Although the research has just started, Dr Ibrahim and his team have chalked up a few firsts, not just in context of Malaysian mangrove research but also globally.
“In collaboration with our partners in Berlin, we are studying anti-rheumatoid arthritis properties of mangrove metabolites using a number of in vitro models including the 3D pannus model. This model was developed by a group of researcher in Charité – University Medicine Berlin. As far as I know, the application of the 3D pannus model to test metabolites from mangrove plants is unprecedented” he said.
Dr Ibrahim said arthritis is caused by synovial fibroblasts gone wild, making them attack the local articular structure causing erosion of bone and cartilage instead of producing synovial fluid to lubricate the joints.
“It is an auto-immune response, if we can suppress the synovial fibroblasts that cause arthritis, then we can contribute to the eradication of the disease,” he said.
“This is why we are using the 3D model to test mangrove metabolites against arthritis,” he said.
The complexity of the mangrove plants made Dr Ibrahim go deeper into them, and literally too.
“We are also looking at microorganisms living in the mangrove plants. They are called endophytes” he said.
“Endophytes exist in almost all living plants. But because of the mangrove ecosystem’s extreme conditions, they have to produce some ultra-amazing products to survive” he said.
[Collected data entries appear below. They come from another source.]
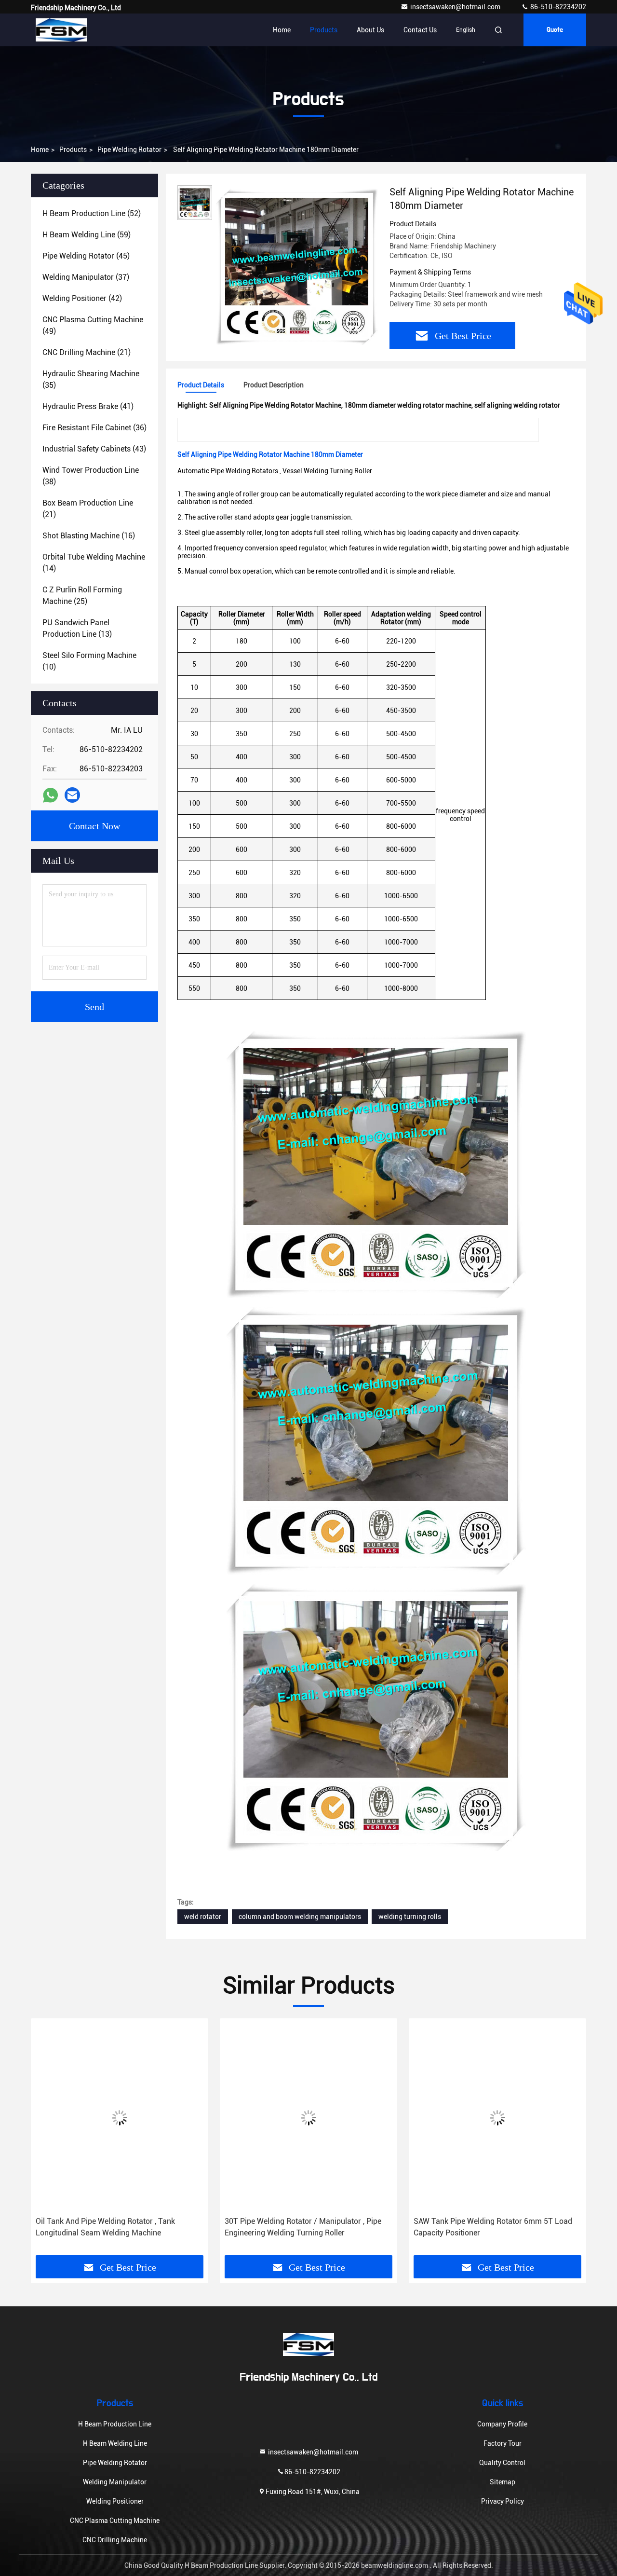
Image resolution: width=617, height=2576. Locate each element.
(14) (93, 562)
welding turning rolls (409, 1916)
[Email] (72, 795)
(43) (94, 448)
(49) (92, 325)
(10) (89, 661)
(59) (86, 234)
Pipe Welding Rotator (129, 149)
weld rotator (202, 1916)
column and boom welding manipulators (300, 1916)
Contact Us (420, 30)
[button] (48, 2151)
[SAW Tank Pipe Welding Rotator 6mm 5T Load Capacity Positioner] (308, 2117)
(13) (77, 628)
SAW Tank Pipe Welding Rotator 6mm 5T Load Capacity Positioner (304, 2227)
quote (555, 30)
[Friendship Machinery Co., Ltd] (61, 29)
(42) (82, 298)
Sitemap (502, 2482)
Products (323, 30)
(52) (91, 213)
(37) (85, 277)
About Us (370, 30)
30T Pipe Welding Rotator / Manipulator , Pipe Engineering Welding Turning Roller (114, 2227)
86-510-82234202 (557, 7)
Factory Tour (502, 2443)
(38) (90, 476)
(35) (90, 379)
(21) (86, 352)
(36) (94, 427)
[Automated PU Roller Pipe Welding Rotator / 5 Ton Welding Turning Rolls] (497, 2117)
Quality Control (502, 2462)
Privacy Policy (502, 2501)
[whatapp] (50, 795)
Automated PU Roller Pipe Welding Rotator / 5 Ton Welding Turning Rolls (492, 2227)
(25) (82, 595)
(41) (88, 406)
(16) (88, 535)
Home (282, 30)
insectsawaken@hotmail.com (456, 7)
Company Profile (502, 2424)
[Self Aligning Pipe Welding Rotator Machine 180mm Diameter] (297, 266)
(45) (86, 255)
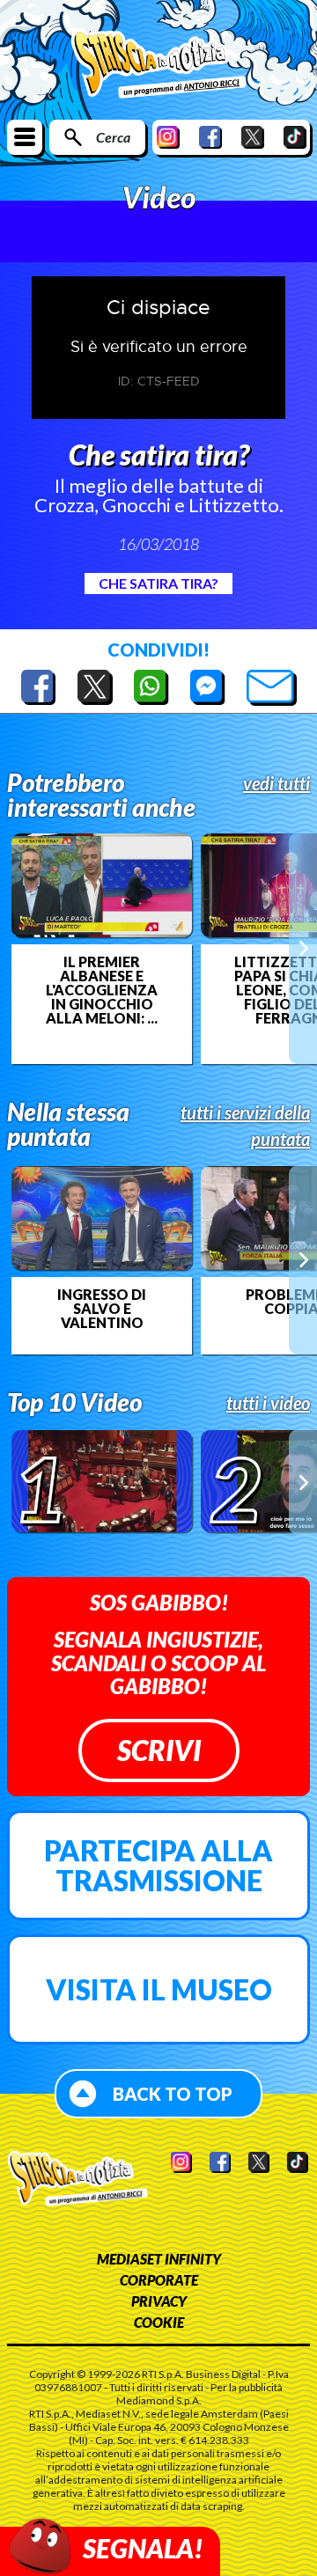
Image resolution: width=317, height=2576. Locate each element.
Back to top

He and his team have managed to isolate bacterial and fungal endophytes.
“Since there are so many of them living in the same plant, they have to interact and this usually means excreting anti-microbial agents against one another,”
In the un seen world inside the mangrove plants where the endophytes live, Dr Ibrahim has struck another first.
“We found new bacteria which have never been reported in the mangrove environment. The bacteria have been found elsewhere before but we are the first to isolate it from mangrove environment,” he said.
In the endophyte research, Dr Ibrahim drew his inspiration from the discovery of the anti-cancer drug Taxol.
“Taxol is made from the products of a fungal endophyte living in the Pacific Yew (Taxus brevifolia),”
“The selection pressures on endophytes living within mangrove plants are much more severe, leading to novel pathways and unique products, so there is more potential to discover drugs like Taxol,” he said.
Although they have yet to find amazing drugs like Taxol, Dr Ibrahim and his team already have potential products to be developed from their work on the endophytes.
“The anti-microbial agents can be developed into food preservatives and some of the endophytes could be friendly microbes (probiotics) to enhance our bodily functions,” he said.
Imagine having millions of mangrove-born microbial soldiers as an army in our digestive system to fight harmful bacteria.
That is surely one good way to recruit the Special Forces of the mangroves.